The next day I woke at one in the afternoon, mascara and eyeliner smudged below my eyes. I looked like a drug-addled wide receiver. My hair was matted down and tangled like a mangy dog's. Turning on the shower, I stood there, stupid, taunted by the sound of running water. Steam, like smoke, made me wheeze. I twisted the nobs toward me until the water dripped and stopped. Everything hurt. Shuffling back to the living room, I flopped back down on the couch, belly first, face smashed into the pillow the way the guys I've seen in porn dig their face between fake-tits (I believe this is called "motor boating," though I never quite understood why), listening to cars swish down the slushy road. Planked and faceless, an enormous wave of psychic nausea pushed through my body. It seemed the world around me was either an illusion or somehow too real, glaring in every way that someone or something can glare, at my garbage life. I felt my heart struggle by placing my right hand beneath my left breast, like I was pledging allegiance, allegiance to the couch. I longed for my heart to slow and sputter to a stop, I imaged blood molecules traveling through my veins like freight down the freeway, pulling into a weight station and, too heavy, each and every one parking their rigs and resolutely twisting keys from ignitions. Oh, the quiet that would ensue. Suddenly I started to cry and snot into the little silk throw pillow (I'd stolen it from the billionaire heiress of Tyson Foods when I was fired from my personal assistant post), jerking my head No. This was more analogous to "motor boating"--steering left to right, the slightest wrist flick generating velocity, the motor spurting out access water (but no one wants to watch some dude ugly-cry between a girl's breasts, though I'm sure a niche for that exists too).

I have struggled with depression since I was a teen, smoking weed four, five times a day, priding myself on the ability to roll a joint by steering with my thighs on the way to school. Lucidity pained me, and to some degree or another did for a long time. After sobering up, my depression evolved into a deep indifference. Except for this day in question--that same adolescent angst and need for oblivion reared its ugly head (and no, not PMS--I'm too scrawny to bleed like a normal woman). I spent the day horizontal, burritoed in a velvet throw blanket--another self-ascribed part of my severance from the chicken lady--crying intermittently, unable to eat.

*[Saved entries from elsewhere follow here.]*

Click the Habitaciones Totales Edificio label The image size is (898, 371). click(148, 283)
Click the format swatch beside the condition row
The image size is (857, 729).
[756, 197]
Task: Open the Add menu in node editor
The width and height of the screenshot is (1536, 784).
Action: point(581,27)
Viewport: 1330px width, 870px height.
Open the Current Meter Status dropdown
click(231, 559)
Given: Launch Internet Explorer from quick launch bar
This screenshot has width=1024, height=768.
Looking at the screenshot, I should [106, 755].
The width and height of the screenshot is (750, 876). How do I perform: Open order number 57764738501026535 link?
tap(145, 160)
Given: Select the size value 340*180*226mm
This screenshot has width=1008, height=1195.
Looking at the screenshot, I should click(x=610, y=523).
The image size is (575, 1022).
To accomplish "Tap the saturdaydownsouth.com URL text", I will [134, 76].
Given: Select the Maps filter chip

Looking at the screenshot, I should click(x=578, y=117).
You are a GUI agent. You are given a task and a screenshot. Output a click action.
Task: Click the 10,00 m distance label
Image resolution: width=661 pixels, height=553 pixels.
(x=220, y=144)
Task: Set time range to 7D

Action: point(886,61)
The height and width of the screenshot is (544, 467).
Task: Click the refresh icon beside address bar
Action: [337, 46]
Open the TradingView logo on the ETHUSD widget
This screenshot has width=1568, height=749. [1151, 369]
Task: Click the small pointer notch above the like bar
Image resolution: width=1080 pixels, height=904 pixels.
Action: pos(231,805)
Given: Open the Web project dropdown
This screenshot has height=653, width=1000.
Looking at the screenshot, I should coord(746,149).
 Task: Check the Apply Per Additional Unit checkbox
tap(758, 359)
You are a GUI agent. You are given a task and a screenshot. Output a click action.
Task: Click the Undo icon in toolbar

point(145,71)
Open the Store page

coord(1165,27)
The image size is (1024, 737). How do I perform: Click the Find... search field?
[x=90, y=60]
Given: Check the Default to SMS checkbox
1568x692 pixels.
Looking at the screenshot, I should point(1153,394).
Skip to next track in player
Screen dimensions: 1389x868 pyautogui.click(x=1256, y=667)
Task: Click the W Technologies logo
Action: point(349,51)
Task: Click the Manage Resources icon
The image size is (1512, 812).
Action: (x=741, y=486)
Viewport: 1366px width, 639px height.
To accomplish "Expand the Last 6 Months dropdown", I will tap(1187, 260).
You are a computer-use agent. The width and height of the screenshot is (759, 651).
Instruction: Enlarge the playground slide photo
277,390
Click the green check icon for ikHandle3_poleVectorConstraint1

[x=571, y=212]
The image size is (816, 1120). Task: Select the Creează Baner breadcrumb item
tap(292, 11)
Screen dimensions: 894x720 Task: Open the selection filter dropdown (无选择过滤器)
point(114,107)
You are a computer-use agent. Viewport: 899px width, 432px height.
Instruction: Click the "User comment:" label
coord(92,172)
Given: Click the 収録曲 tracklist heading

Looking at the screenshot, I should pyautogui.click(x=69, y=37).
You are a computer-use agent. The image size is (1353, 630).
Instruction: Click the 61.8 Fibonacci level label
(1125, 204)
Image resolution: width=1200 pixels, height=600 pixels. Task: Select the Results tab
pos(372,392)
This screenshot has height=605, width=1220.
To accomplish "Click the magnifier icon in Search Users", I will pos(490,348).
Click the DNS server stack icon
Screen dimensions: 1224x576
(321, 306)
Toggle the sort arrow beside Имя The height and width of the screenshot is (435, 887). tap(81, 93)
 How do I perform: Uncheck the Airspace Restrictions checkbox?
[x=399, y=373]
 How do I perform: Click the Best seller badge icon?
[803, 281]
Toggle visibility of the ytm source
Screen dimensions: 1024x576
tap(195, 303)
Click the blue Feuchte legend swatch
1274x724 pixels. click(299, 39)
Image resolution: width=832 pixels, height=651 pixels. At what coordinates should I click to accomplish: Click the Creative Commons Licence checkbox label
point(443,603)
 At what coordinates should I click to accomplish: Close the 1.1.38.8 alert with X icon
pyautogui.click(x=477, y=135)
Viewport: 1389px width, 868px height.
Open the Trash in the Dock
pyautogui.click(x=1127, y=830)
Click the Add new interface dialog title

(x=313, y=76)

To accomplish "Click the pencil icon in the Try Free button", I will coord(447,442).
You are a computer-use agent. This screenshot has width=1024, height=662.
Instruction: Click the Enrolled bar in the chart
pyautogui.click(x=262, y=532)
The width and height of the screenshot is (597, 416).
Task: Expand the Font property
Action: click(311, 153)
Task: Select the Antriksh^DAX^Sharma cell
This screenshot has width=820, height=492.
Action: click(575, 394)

I fear my mental and/or physical ills will continue to dominate my life. For many years now, they have. I don't want simply to exist. I have an overloaded folder in my mind of things to create, relationships to forge and mend, careers to embark on, and a whole world I want to both see and to save. People are kind and quick to appease me with cliches about hope, the future. No one mentions the truism that has something to do with the past indicating future outcomes.

What's the secret? Meditation? Exercise? Positive thinking? Or am I looking down the long hall of a complete paradigm shift? Right now, I'm sticking to the aforementioned AA slogan--pretty much universal now (and also the title of a hit sitcom?): "One Day at a Time," though one day is sometimes one hour, even one millisecond. I can't let myself philosophize about time, it's nonexistence, the omnipresent "Now." It's too Robin Williams on a school desk, Carpe Diem, it's now or never, boys! That's a lot of pressure, dude. There is a past. A future, too. I need those worlds, to remember how I got here, and that there's a future-me, unrealized, ready to be born.